▸ WHAT NEEDS TO BE DONE
Please write out the listing below word for word, omitting the pictures.

▸ RECORDS FOR THIS EXERCISE

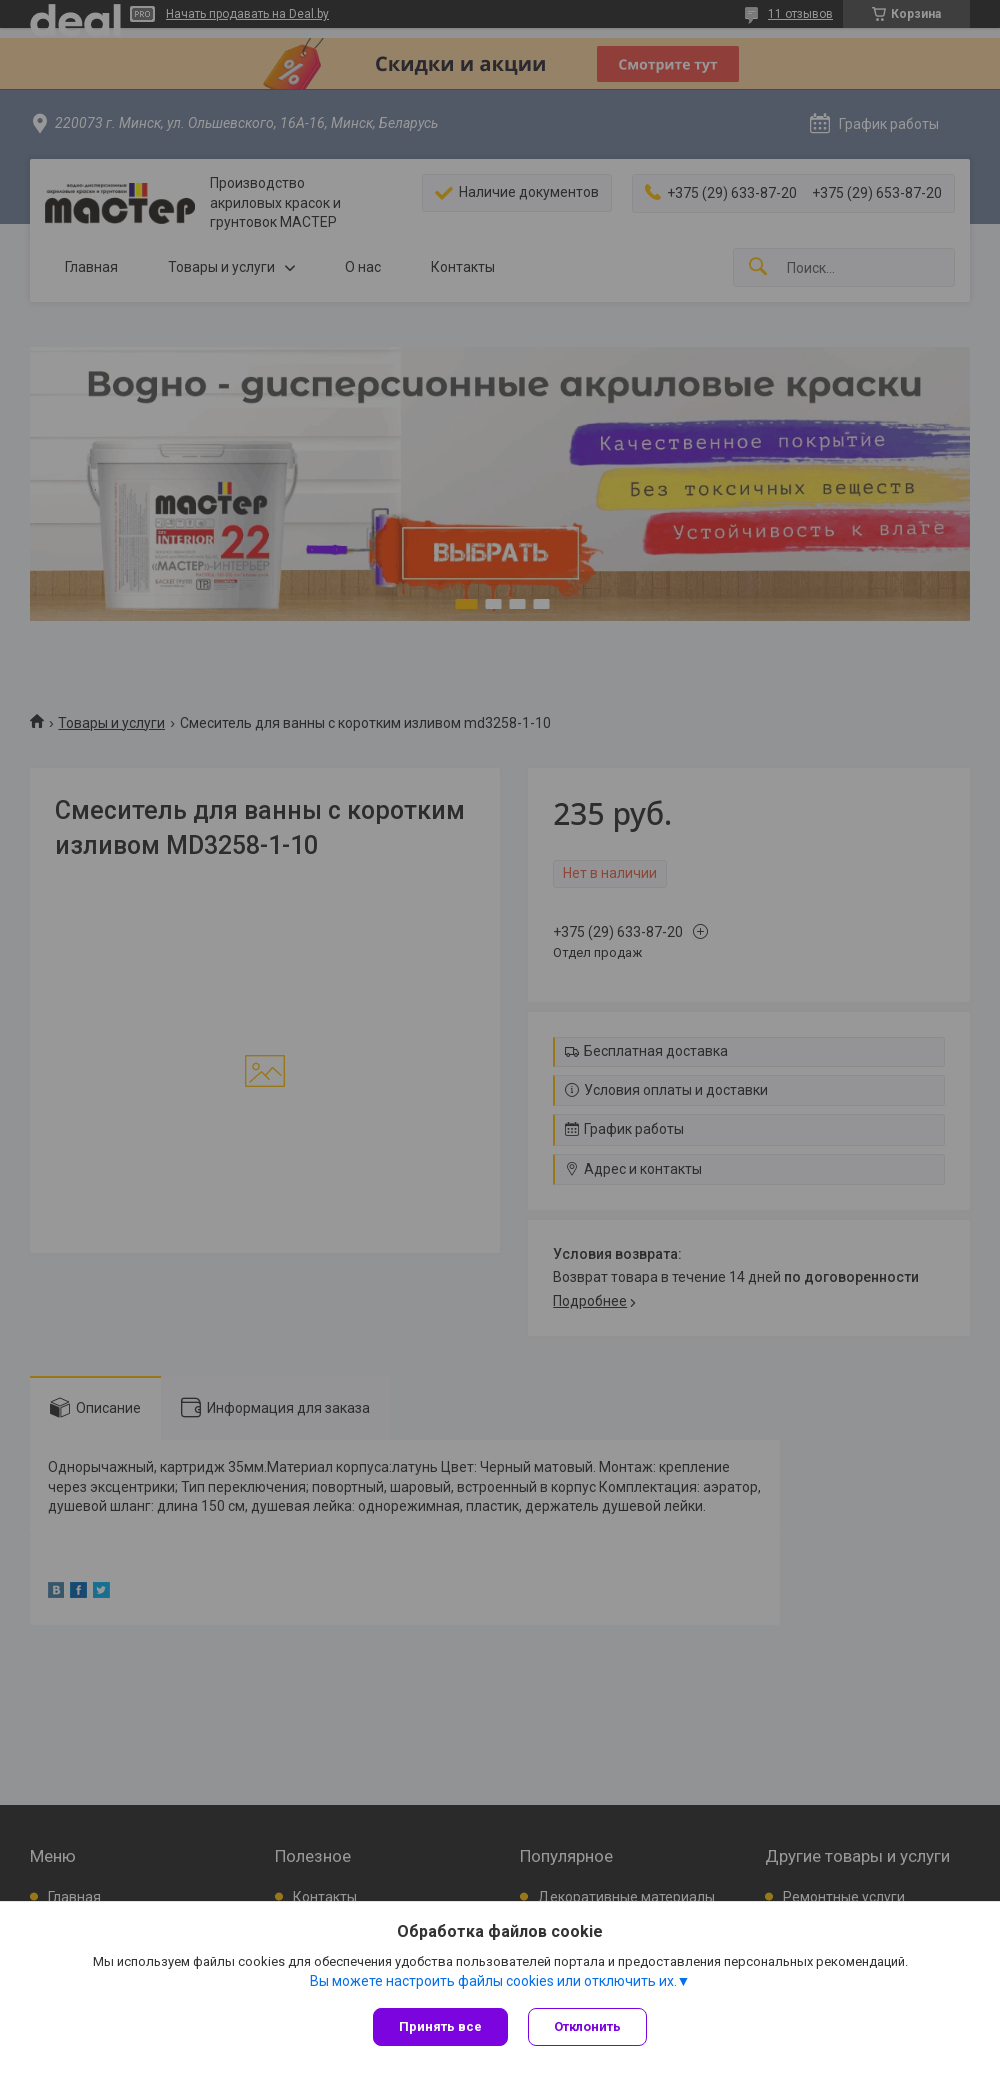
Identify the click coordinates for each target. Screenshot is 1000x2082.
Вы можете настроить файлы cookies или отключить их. (493, 1981)
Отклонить (587, 2026)
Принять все (440, 2026)
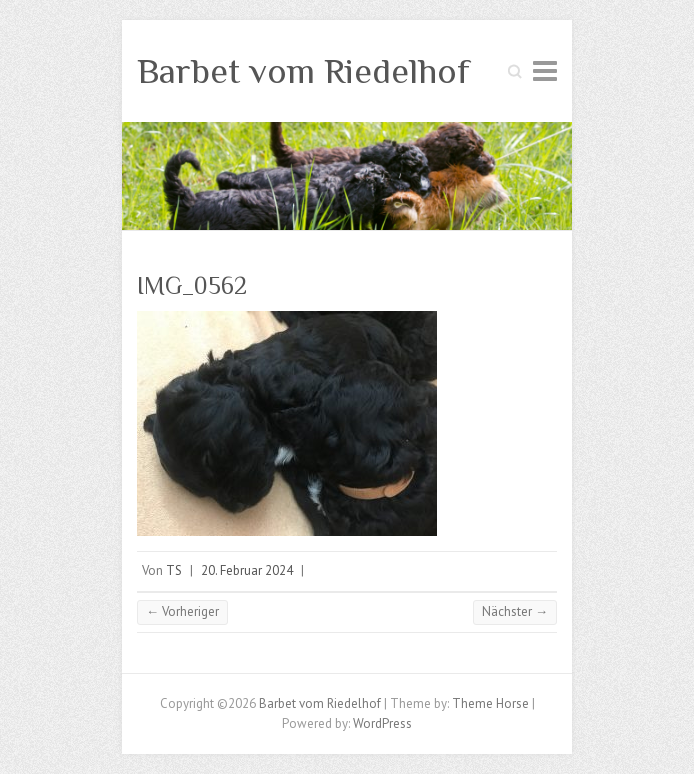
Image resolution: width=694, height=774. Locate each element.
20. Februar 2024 (247, 570)
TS (174, 570)
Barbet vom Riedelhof (303, 71)
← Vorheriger (182, 611)
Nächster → (515, 611)
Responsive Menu (545, 70)
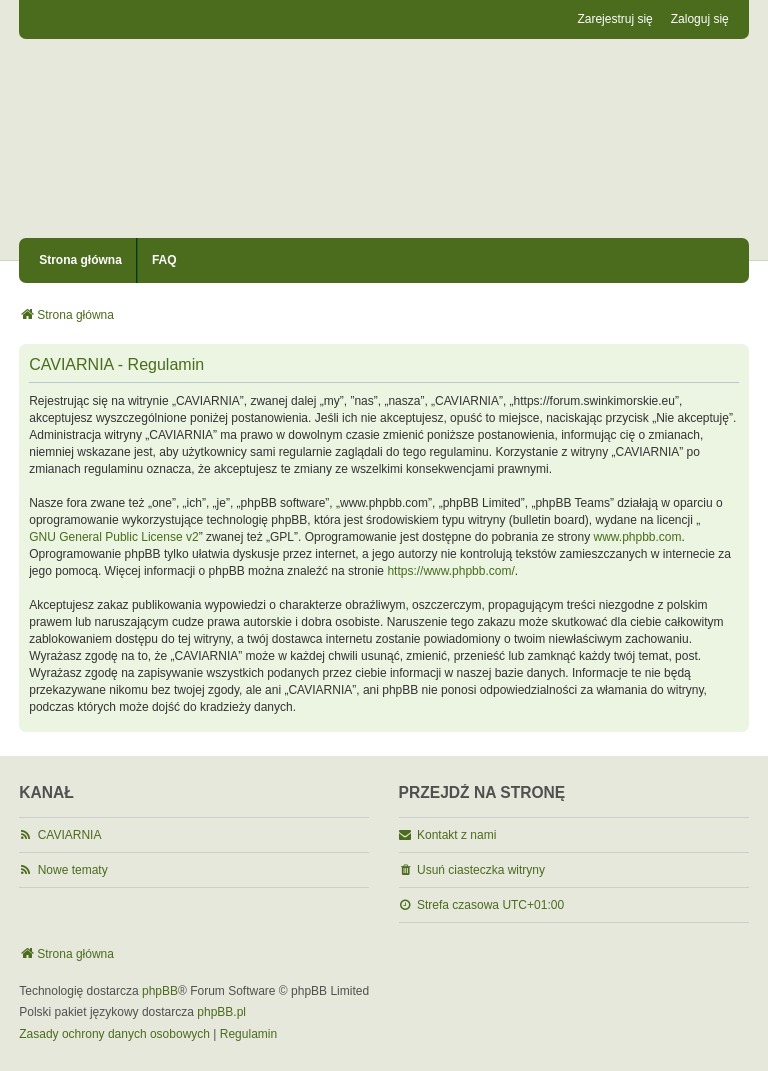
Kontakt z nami (456, 835)
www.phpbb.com (638, 537)
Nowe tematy (73, 870)
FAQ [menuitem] (164, 260)
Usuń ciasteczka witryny (481, 870)
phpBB (160, 991)
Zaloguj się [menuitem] (700, 19)
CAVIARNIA (70, 835)
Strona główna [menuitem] (80, 260)
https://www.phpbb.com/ (450, 571)
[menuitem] (114, 1035)
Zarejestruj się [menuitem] (614, 19)
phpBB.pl (221, 1012)
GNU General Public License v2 (113, 537)
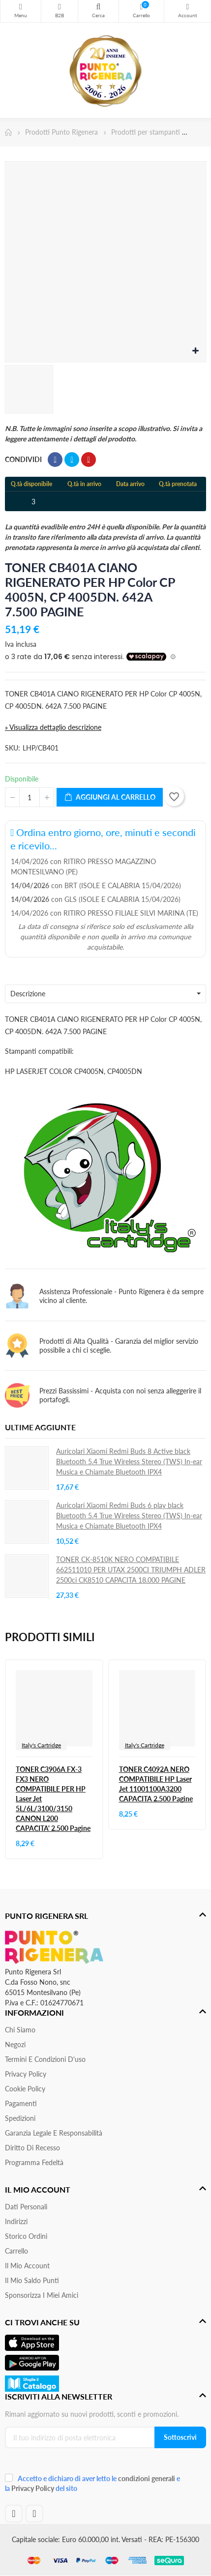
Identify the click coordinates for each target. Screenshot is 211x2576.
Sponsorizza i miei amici (41, 2295)
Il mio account (27, 2265)
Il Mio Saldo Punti (32, 2280)
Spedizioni (20, 2118)
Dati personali (26, 2206)
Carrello (16, 2251)
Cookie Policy (25, 2088)
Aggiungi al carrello (109, 797)
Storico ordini (26, 2236)
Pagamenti (21, 2103)
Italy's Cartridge (41, 1745)
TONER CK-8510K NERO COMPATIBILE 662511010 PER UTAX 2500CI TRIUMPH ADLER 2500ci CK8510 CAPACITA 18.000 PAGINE (131, 1569)
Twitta (71, 459)
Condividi (55, 459)
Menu (20, 7)
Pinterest (88, 459)
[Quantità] (29, 797)
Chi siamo (20, 2030)
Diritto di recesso (32, 2147)
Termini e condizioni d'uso (45, 2059)
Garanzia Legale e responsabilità (53, 2133)
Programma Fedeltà (34, 2162)
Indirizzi (16, 2221)
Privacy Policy (25, 2074)
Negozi (15, 2044)
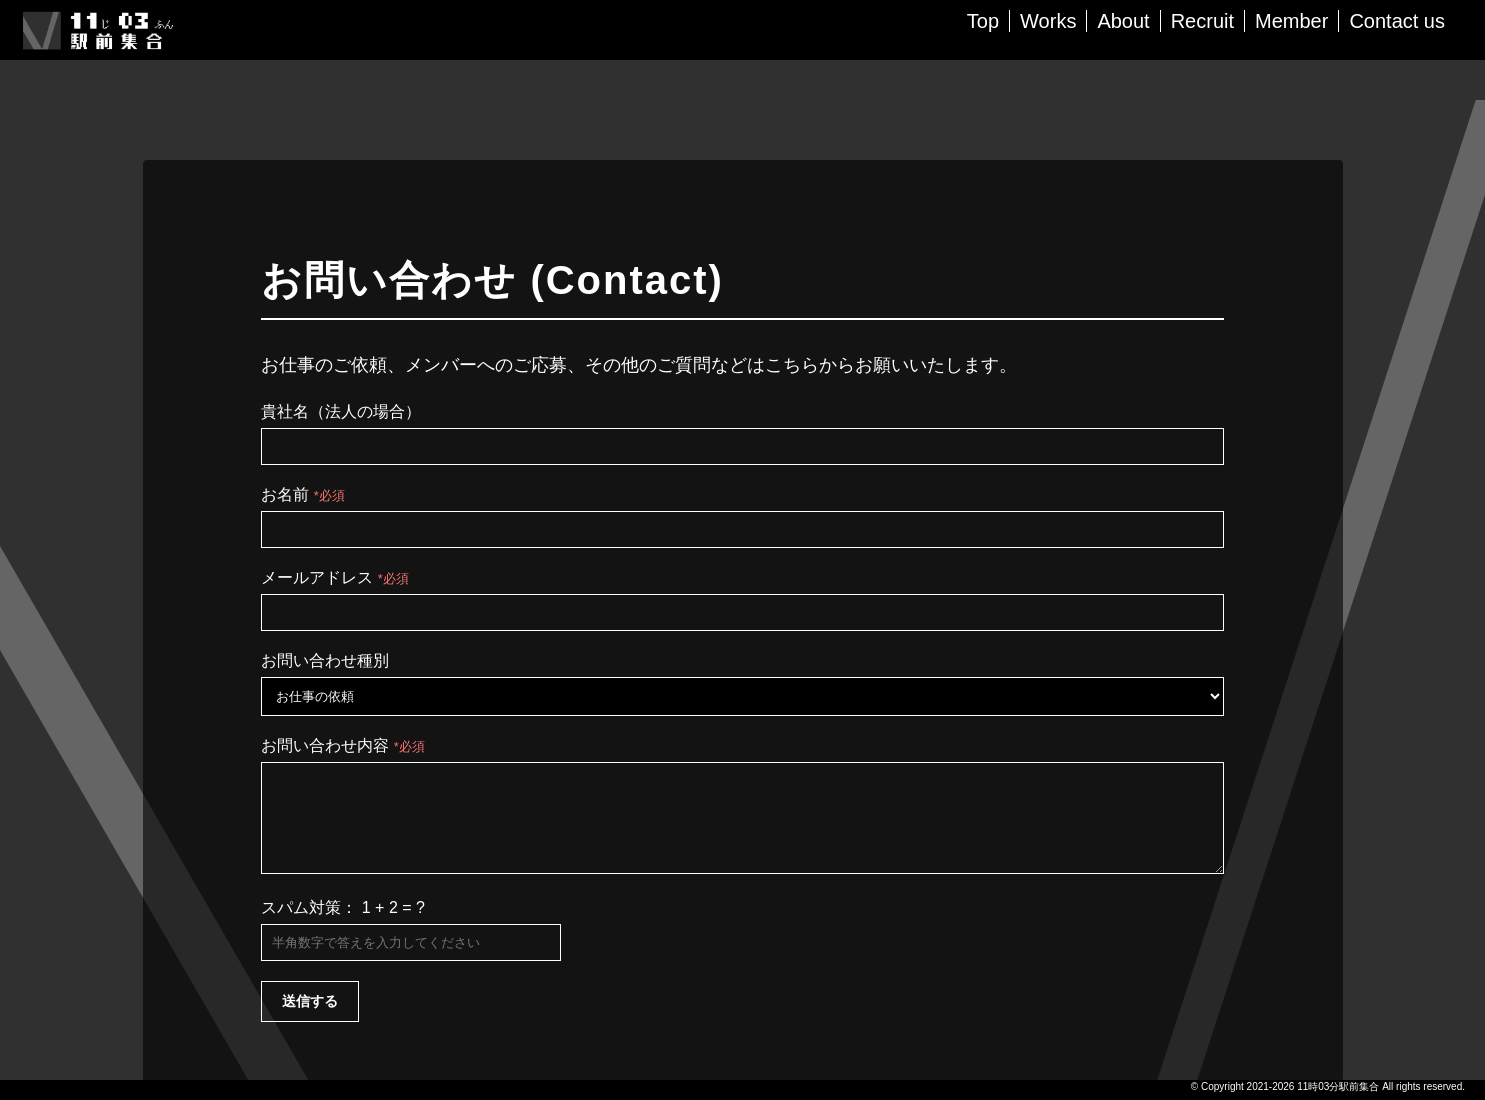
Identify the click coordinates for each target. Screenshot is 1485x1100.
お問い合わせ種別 (325, 660)
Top (983, 21)
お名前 (302, 494)
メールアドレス (334, 577)
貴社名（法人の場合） (341, 411)
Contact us (1397, 21)
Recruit (1202, 21)
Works (1048, 21)
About (1123, 21)
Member (1291, 21)
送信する (310, 1019)
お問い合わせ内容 (342, 745)
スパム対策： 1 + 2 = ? (343, 925)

▸ COMPLETED TASK
Identify the click coordinates for each target. Screenshot is 1000x2082.
Вы можете настроить файлы cookies или отключить их. (493, 1981)
Отклонить (587, 2026)
Принять все (440, 2026)
Image resolution: width=694, height=774. Locate each element.
20. Februar 2024 (247, 570)
TS (174, 570)
Barbet vom Riedelhof (303, 71)
← Vorheriger (182, 611)
Nächster → (515, 611)
Responsive Menu (545, 70)
Kontakt z nami (456, 835)
www.phpbb.com (638, 537)
Nowe tematy (73, 870)
FAQ [menuitem] (164, 260)
Usuń ciasteczka witryny (481, 870)
phpBB (160, 991)
Zaloguj się [menuitem] (700, 19)
CAVIARNIA (70, 835)
Strona główna [menuitem] (80, 260)
https://www.phpbb.com/ (450, 571)
[menuitem] (114, 1035)
Zarejestruj się [menuitem] (614, 19)
phpBB.pl (221, 1012)
GNU General Public License v2 (113, 537)
Identify the click coordinates for each target. Screenshot is 211x2576.
Sponsorizza i miei amici (41, 2295)
Il mio account (27, 2265)
Il Mio Saldo Punti (32, 2280)
Spedizioni (20, 2118)
Dati personali (26, 2206)
Carrello (16, 2251)
Cookie Policy (25, 2088)
Aggiungi al carrello (109, 797)
Storico ordini (26, 2236)
Pagamenti (21, 2103)
Italy's Cartridge (41, 1745)
TONER CK-8510K NERO COMPATIBILE 662511010 PER UTAX 2500CI TRIUMPH ADLER 2500ci CK8510 CAPACITA 18.000 PAGINE (131, 1569)
Twitta (71, 459)
Condividi (55, 459)
Menu (20, 7)
Pinterest (88, 459)
[Quantità] (29, 797)
Chi siamo (20, 2030)
Diritto di recesso (32, 2147)
Termini e condizioni d'uso (45, 2059)
Garanzia Legale e responsabilità (53, 2133)
Programma Fedeltà (34, 2162)
Indirizzi (16, 2221)
Privacy Policy (25, 2074)
Negozi (15, 2044)
Identify the click coordinates for each target. Screenshot is 1485x1100.
お問い合わせ種別 (325, 660)
Top (983, 21)
お名前 (302, 494)
メールアドレス (334, 577)
貴社名（法人の場合） (341, 411)
Contact us (1397, 21)
Recruit (1202, 21)
Works (1048, 21)
About (1123, 21)
Member (1291, 21)
送信する (310, 1019)
お問い合わせ内容 (342, 745)
スパム対策： 1 + 2 = ? (343, 925)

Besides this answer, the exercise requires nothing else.